Re: Hist_nd 3D +1 gridding / binning data [message #94253 is a reply to message #94249] |
Wed, 08 March 2017 08:26   |
Markus Schmassmann
Messages: 129 Registered: April 2016
|
Senior Member |
|
|
On 03/06/2017 11:42 PM, clement.feller@obspm.fr wrote:
> From images, I have assembled a large table (4 columns of
> single-precision floats and about 160 millions lines) - 3 independants
> variables and 1 quantity - which I will later use to perform the
> inversion of a radiative transfer model through MPFIT.
> Given hardware limitations, I sought to bin/resample/grid the data.
> Hence the following lines:
>
> density = hist_nd([col1, col2, col3, col4], nbins=50, $
> reverse_indices=ri) ;size(col1, /dimension) = [1,P]
> index = where(density ne 0, cts) ;finding non-empty bins
>
> newcol1 = fltarr(cts) ; a better way to allocate memory than density*0.
> newcol2 = newcol1
> newcol3 = newcol1
> newcol4 = newcol1
>
> for ijk=0L, (cts-1L) do begin
> init = ri[index[ijk]]
> stop = ri[index[ijk]+1L]-1L
> newcol1[ijk] = mean(col1[ri[init:stop]])
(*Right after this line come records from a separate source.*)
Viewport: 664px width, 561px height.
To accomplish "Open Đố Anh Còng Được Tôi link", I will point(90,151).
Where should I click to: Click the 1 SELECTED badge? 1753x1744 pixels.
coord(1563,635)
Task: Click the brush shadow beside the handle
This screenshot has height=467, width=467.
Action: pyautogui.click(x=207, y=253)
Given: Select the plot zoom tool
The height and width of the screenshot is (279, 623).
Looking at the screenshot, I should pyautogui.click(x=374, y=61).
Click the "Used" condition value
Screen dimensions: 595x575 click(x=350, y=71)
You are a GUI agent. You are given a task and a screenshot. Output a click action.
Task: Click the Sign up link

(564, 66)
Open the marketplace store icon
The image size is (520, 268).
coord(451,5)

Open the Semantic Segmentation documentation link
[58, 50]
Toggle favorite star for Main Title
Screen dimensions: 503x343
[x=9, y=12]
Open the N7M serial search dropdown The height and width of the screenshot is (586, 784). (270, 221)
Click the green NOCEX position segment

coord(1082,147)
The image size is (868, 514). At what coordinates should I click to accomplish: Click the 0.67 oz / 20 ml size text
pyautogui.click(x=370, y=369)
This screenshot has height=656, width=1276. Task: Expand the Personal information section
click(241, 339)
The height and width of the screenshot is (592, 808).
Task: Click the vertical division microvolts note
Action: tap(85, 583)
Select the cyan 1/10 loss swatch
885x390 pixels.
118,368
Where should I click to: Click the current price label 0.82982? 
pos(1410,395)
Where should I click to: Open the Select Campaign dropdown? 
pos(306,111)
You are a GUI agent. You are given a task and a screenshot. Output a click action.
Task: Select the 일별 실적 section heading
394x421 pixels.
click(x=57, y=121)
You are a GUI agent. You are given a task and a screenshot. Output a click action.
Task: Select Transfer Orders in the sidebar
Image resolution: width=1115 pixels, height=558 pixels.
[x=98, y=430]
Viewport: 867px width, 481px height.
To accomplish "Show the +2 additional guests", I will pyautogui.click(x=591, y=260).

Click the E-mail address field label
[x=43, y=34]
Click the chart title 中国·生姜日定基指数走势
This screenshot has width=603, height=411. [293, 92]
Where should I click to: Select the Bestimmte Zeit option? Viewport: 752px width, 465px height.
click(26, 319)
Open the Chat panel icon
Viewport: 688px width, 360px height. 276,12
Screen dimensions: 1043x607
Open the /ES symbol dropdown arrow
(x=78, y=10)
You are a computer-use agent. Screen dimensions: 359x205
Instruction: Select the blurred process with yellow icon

> newcol2[ijk] = mean(col2[ri[init:stop]])
> newcol3[ijk] = mean(col3[ri[init:stop]])
> newcol4[ijk] = mean(col4[ri[init:stop]])
> endfor
> ..... save data and move on to the next task
>
> It takes about 15-20 secs to do the hist_nd task using 4 threads on
> a Intel Core i5-3230M CPU (3rd gen) @ 2.60GHz, which is pretty awesome.
> But the averaging takes on a few hours, burning through all the cpu
> reserves.
>
> Since my initial data are images, I binned them down to a 512x512
> size (a fourfold reduction) and ended up with a table of 8.5 million lines
> instead.
> In this case, hist_nd takes less than a second and the averaging
> takes about 15 minutes.
>
> Do you have any advice, or have you ever tried to do that kind of
> taskin a different way ?
Hi Clement,
for i=0,n-1 do SOMETHING
is faster than
for i=0,n-1 do begin
SOMETHING
endfor
therefore you could try whether the following is faster:
newcol = fltarr(4,cts)
for ijk=0L, (cts-1L) do newcol[0,ijk]=$
[ [mean(col1[ri[ri[index[ijk]]:ri[index[ijk]+1L]-1L]]),$
[mean(col2[ri[ri[index[ijk]]:ri[index[ijk]+1L]-1L]]),$
[mean(col3[ri[ri[index[ijk]]:ri[index[ijk]+1L]-1L]]),$
[mean(col4[ri[ri[index[ijk]]:ri[index[ijk]+1L]-1L]]) ]
I hope that speeds up your task, but I don't know.
Good luck, Markus
|
|
|